Open data has been an ambition of the European Union for several years now.
A report from the European Data Portal a few years ago projected that the market would be worth some €75 billion by now. It went on to highlight that adoption was varied across Europe, with progress generally limited due to various political and legal barriers in place.
A sign of the progress made since then was demonstrated by the launch of a new European data governance strategy, which highlights the desire for the EU to facilitate the use and even the monetization of citizens’ data. The strategy paper outlines a five-year program of measures and investments that the European Commission will roll out over the coming years. The strategy is significant as it marks a pivot away from being purely interested in protecting citizens’ data.
The new European data strategy seems to focus on the principle of promoting data sharing among citizens almost as a civic duty.
Arguably the landmark development in the strategy is the development of a pan-European marketplace for our personal data via a data trust, which will manage citizen’s data on their behalf.
Europe’s Trusts Project
The project underlines the value inherent in data, and how the EU regards citizen’s personal data as a key asset for the continent. The notion that the utilization of this data is something citizens should be compelled to give up pro bono, however, undermines any intentions to regulate the industry. At the same time, it’s also beholden upon the Commission to govern the data in such a way as to successfully engender trust in the project among citizens.
The first milestone in the strategy is The Trusts Project, which aims to be implemented by 2022. It has a relatively meager budget of just €7 million but aims for that money to go far, with the development of a pan-European pool of both personal and non-personal data.
The Trusts Project will provide a one-stop-shop for governments, businesses, and other organizations that want to access data about European citizens.
As one might expect after the successful rollout of GDPR, there are limits to the project, not least in the imposition that global tech giants will be unable to store or even move Europeans’ data. Rather, they will only gain access to that data through the auspices of the Trust.
A data trust for 500 million EU citizens
Each citizen will be able to collect what the Commission refers to as ‘data dividends’, which are not especially well defined but are believed to include the potential for monetary or other payments from organizations that make use of their personal data.
The hope is that the 500 million or so citizens of the EU will help to produce arguably the most valuable data resource in the world.
Having so much personal data held on public servers and managed by data trusts has obvious security implications, and the Commission claims to be working to ensure the most robust security measures will be in place to protect citizen’s data. It’s clear that their overriding aim, however, is to help European governments and organizations really extract value from the huge quantity of data generated across the continent, with this ultimately benefiting citizens via the delivery of better services.

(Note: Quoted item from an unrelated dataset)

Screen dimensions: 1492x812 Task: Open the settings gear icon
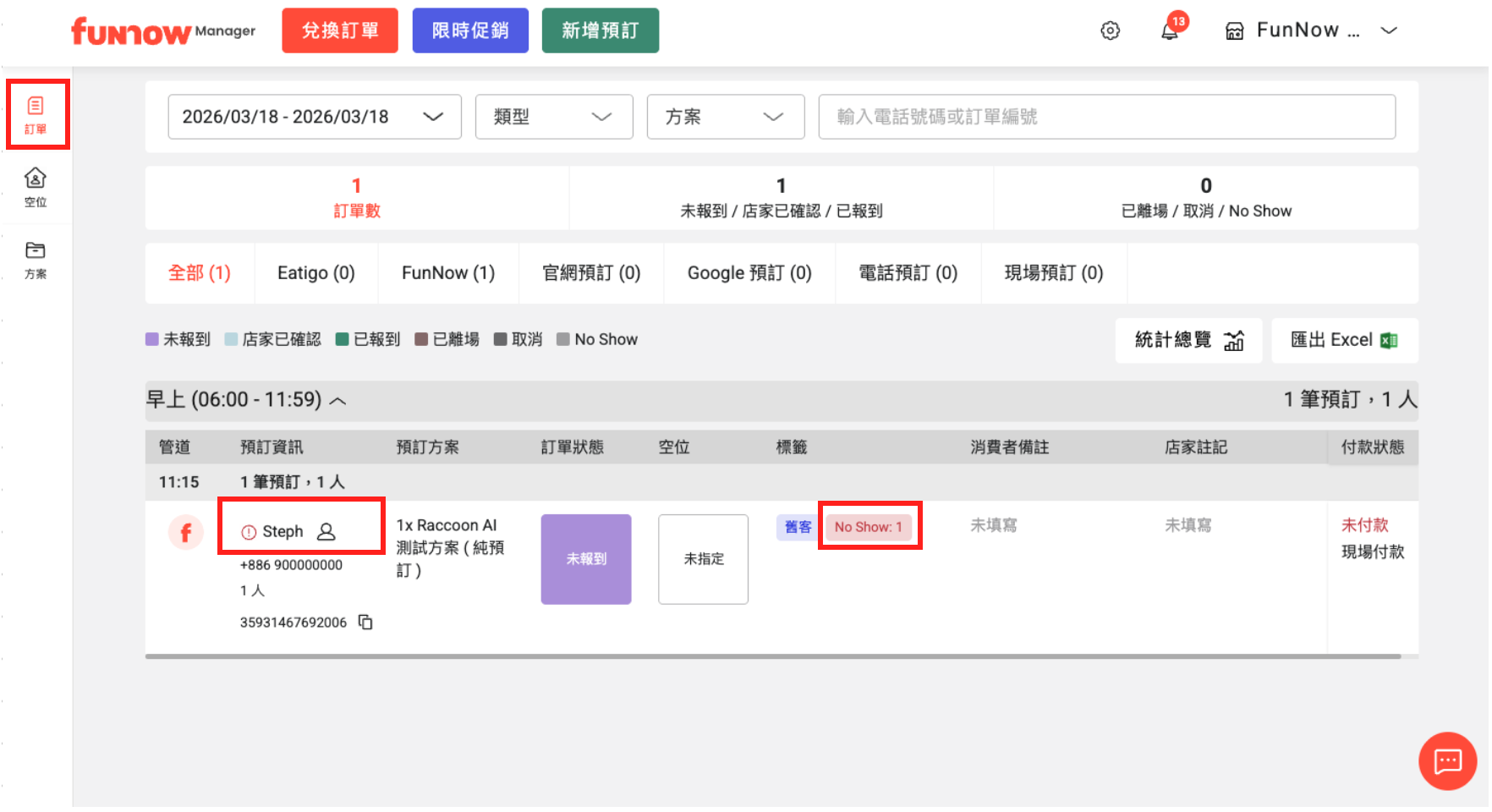(1110, 31)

The use of data trusts to help securely liberate data was proposed by Sir Tim Berners Lee a few years ago, and it’s a concept that has attracted considerable support. The principle is similar to that of the kind of trusts used to manage things like property, and data trusts can be used for profitable or charitable means.
There have already been a few data trusts developed, with companies like Mastercard and IBM leading the way to help manage clients’ data in the UK and Canada. It’s also a concept that’s being piloted in India to help spur the growth of their technology industry. The inspiration for the EU project comes via Austria, however, who track the information produced about and by citizens via unique identifiers, with the data ultimately stored in public repositories.
Of course, there is no guarantee that the use of data trusts will provide citizens with the kind of transparency they wish for, and each trust is only as strong as the governance that underpins it. In an institution as inherently political as the EU, there is the risk of certain factions gaining more influence over the governance than others, so the devil will almost certainly be in the detail.
A fundamental change for the privacy landscape
This is especially so given the historic friction between public and private sectors, with the EU already issuing numerous fines against American tech giants on anti-trust grounds. There are concerns, therefore, that privacy might be something that’s foregone in an attempt to maximize the utility of the Trust for the organizations and governments that seek to capitalize on it.
We’ve already seen Alphabet’s Sidewalk Labs project hit the buffers after the Canadian government ruled that the trust established to oversee data from the smart city project would give the company undue control over citizens’ data. India’s project has encountered similar opposition after it emerged that the government would gain unrestricted access to the personal information of citizens.
The concept is still in an early stage, and it’s likely that they will eventually come to resemble pension funds, with high levels of regulation to ensure citizens’ rights are not abused. It is unquestionable, however, that the Trusts Project will fundamentally change the privacy landscape not only in Europe, but also globally, and as a result is something that everyone with an interest in privacy should be keeping a close eye on.